Yesterday, Ms Banerjee pulled out of the UPA coalition, in which her party was the second-largest member. The west Bengal Chief Minister said her six ministers will resign on Friday at 3 pm in protest against a menu of new reforms introduced by the government last week, including raising diesel prices, restricting the supply of subsidised cooking gas to six cylinders per household, and opening up India's huge retail sector to foreign super-chains like Wal-Mart. Ms Banerjee described those decisions as "a disaster for the poor" and said her party had been shown minimal respect by the UPA.

Sources in the Congress say that party president Sonia Gandhi will now try to negotiate a compromise - while there will be no reversal of the retail reforms, the government may agree to a partial rollback in diesel prices, along with increasing the cap on LPG cylinders from six to nine per year.

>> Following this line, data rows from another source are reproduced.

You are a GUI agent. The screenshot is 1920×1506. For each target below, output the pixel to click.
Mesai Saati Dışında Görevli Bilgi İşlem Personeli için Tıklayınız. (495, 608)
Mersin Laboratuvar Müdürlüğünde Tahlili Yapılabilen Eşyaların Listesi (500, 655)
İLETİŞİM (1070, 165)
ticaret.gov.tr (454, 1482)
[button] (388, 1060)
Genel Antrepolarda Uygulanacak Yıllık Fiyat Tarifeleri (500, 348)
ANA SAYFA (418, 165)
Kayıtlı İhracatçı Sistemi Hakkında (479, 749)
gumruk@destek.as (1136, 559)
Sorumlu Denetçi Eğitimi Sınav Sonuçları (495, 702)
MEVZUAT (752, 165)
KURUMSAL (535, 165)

The Prime Minister has, according to sources, driven home the point that he is committed to the reforms needed to jumpstart the economy; he allegedly told senior ministers that their government "must stay the course" and that it has "an unfinished agenda" for the economy for which it will allow "like-minded people" to help.

With the support of Mulayam Singh Yadav and Mayawati, the UPA still has more than 300 MPs on its side. It needs 272 to stay in power. But the government will now be more vulnerable to demands from those partners, who are both opposed to FDI in retail.

Before it decided to implement 51% Foreign Direct Investment or FDI in retail, the government had calculated its political risks. Ms Banerjee has 19 Lok Sabha MPs. Mulayam Singh Yadav and his Samajwadi Party, who provide external support to the UPA, have 22. Ms Mayawati and her Bahujan Samaj Party (BSP) have another 21. So though the UPA is in a minority without the Trinamool Congress, it can be propped up by Mr Yadav and Ms Mayawati.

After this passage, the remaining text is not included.